### PROBLEM TO SOLVE
Copy out all of the entries below without any change.

[Pixel coordinate grounding data]
****
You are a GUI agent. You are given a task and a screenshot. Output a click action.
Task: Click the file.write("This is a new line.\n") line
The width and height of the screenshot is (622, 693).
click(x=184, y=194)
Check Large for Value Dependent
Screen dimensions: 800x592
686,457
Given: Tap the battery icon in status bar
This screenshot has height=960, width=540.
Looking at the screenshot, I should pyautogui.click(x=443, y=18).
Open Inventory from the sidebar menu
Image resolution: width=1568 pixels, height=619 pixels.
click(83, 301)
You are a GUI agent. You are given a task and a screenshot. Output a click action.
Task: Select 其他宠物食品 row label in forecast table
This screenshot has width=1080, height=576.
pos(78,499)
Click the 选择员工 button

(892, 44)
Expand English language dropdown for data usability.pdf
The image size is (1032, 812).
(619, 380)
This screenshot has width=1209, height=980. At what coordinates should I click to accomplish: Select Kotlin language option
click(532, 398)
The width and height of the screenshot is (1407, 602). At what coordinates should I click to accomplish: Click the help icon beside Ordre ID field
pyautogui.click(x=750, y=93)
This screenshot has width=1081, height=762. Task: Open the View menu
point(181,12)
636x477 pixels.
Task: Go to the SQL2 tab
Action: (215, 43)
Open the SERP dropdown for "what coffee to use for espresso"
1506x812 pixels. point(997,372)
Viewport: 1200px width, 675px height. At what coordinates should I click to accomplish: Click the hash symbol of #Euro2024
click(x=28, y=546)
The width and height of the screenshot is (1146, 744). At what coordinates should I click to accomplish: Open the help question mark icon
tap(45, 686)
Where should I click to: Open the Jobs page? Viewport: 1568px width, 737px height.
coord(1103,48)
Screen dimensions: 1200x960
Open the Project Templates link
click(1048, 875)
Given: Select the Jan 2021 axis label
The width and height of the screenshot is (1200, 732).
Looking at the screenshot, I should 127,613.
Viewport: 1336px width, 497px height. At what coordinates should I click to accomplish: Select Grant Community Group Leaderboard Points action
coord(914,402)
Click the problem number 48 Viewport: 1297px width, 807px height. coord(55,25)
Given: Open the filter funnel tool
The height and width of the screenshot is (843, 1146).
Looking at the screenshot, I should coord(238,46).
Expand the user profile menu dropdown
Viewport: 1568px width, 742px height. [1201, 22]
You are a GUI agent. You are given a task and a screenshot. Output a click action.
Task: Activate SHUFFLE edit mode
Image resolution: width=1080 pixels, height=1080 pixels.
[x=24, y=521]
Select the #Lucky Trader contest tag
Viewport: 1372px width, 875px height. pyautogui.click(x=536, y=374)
****
### RESPONSE TO THE TASK
You are a GUI agent. You are given a task and a screenshot. Output a click action.
Task: Click the file.write("This is a new line.\n") line
The width and height of the screenshot is (622, 693).
click(x=184, y=194)
Check Large for Value Dependent
Screen dimensions: 800x592
686,457
Given: Tap the battery icon in status bar
This screenshot has height=960, width=540.
Looking at the screenshot, I should pyautogui.click(x=443, y=18).
Open Inventory from the sidebar menu
Image resolution: width=1568 pixels, height=619 pixels.
click(83, 301)
You are a GUI agent. You are given a task and a screenshot. Output a click action.
Task: Select 其他宠物食品 row label in forecast table
This screenshot has width=1080, height=576.
pos(78,499)
Click the 选择员工 button

(892, 44)
Expand English language dropdown for data usability.pdf
The image size is (1032, 812).
(619, 380)
This screenshot has width=1209, height=980. At what coordinates should I click to accomplish: Select Kotlin language option
click(532, 398)
The width and height of the screenshot is (1407, 602). At what coordinates should I click to accomplish: Click the help icon beside Ordre ID field
pyautogui.click(x=750, y=93)
This screenshot has width=1081, height=762. Task: Open the View menu
point(181,12)
636x477 pixels.
Task: Go to the SQL2 tab
Action: (215, 43)
Open the SERP dropdown for "what coffee to use for espresso"
1506x812 pixels. point(997,372)
Viewport: 1200px width, 675px height. At what coordinates should I click to accomplish: Click the hash symbol of #Euro2024
click(x=28, y=546)
The width and height of the screenshot is (1146, 744). At what coordinates should I click to accomplish: Open the help question mark icon
tap(45, 686)
Where should I click to: Open the Jobs page? Viewport: 1568px width, 737px height.
coord(1103,48)
Screen dimensions: 1200x960
Open the Project Templates link
click(1048, 875)
Given: Select the Jan 2021 axis label
The width and height of the screenshot is (1200, 732).
Looking at the screenshot, I should 127,613.
Viewport: 1336px width, 497px height. At what coordinates should I click to accomplish: Select Grant Community Group Leaderboard Points action
coord(914,402)
Click the problem number 48 Viewport: 1297px width, 807px height. coord(55,25)
Given: Open the filter funnel tool
The height and width of the screenshot is (843, 1146).
Looking at the screenshot, I should coord(238,46).
Expand the user profile menu dropdown
Viewport: 1568px width, 742px height. [1201, 22]
You are a GUI agent. You are given a task and a screenshot. Output a click action.
Task: Activate SHUFFLE edit mode
Image resolution: width=1080 pixels, height=1080 pixels.
[x=24, y=521]
Select the #Lucky Trader contest tag
Viewport: 1372px width, 875px height. pyautogui.click(x=536, y=374)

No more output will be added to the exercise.